Pela lei já estar em fase de tramitação federal, Sinkunas apresentou a ideia da criação de um instituto, sem fins lucrativos, para reunir empresas do setor. O intuito é permitir que os associados devolvam as embalagens vazias à entidade, que contará com diversos postos de recolhimento.
O instituto auxiliaria ainda na centralização de informações e criação de um ‘link’ para recolhimento controlado, indicando os locais de coleta, ONG’s ou cooperativas responsáveis. Uma observação: quanto mais empresas fabricantes e distribuidoras se associarem, maior a contribuição e menor o custo da logística de recolhimento. Futuramente, o instituto pode se tornar auto-suficiente e até gerar lucro.

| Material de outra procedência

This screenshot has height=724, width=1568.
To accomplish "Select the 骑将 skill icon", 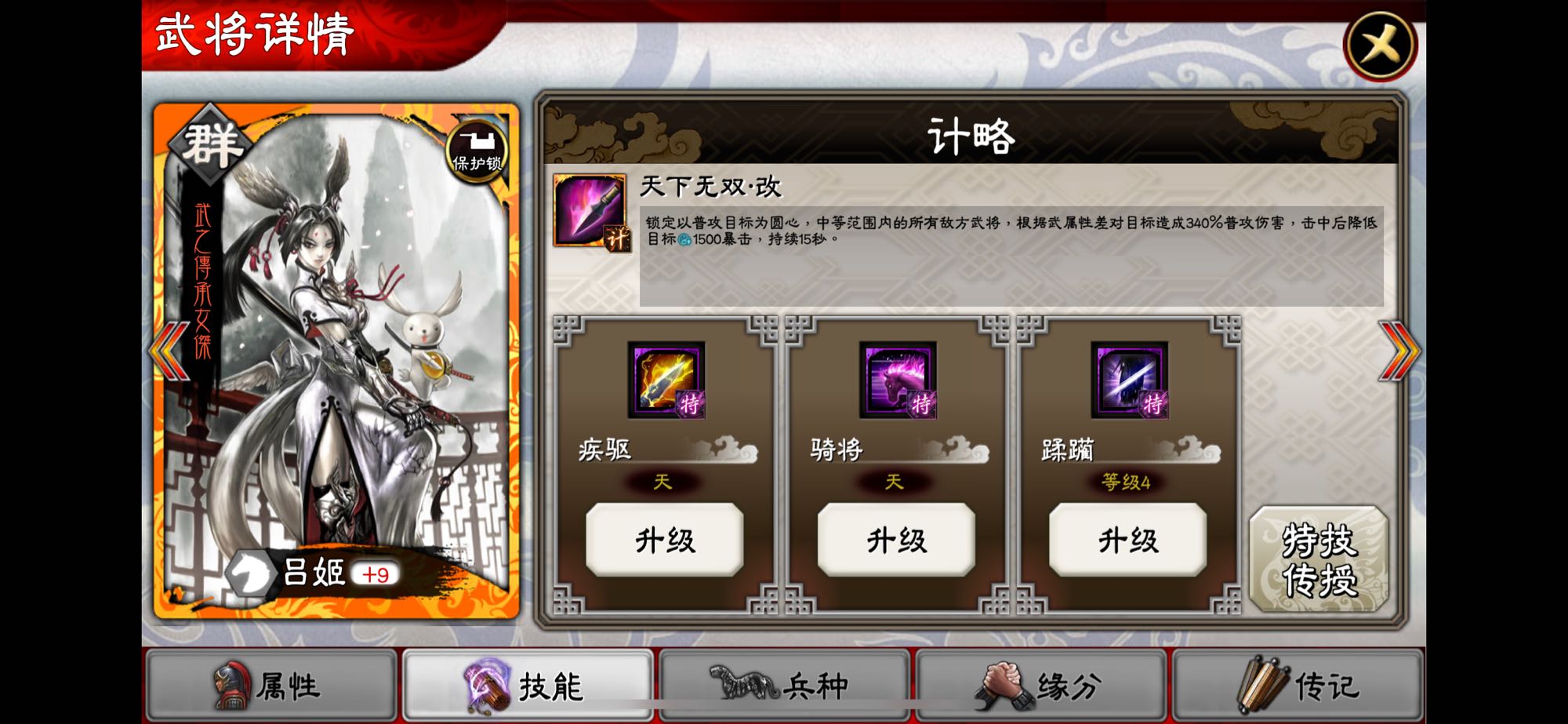I will pos(898,380).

Outra questão em destaque é a responsabilização do usuário (pessoa jurídica) no descarte das embalagens. A Abralimp acredita que, dessa forma, é possível ter controle total da destinação final dos resíduos. Se aderida em grande escala pelas empresas do setor, essa proposta pode transformar o mercado das empresas produtoras e distribuidoras de produtos de higiene e limpeza.
“Nosso intuito é encontrar a melhor forma de nos adequarmos à nova legislação da maneira mais viável possível”, conclui Sinkunas.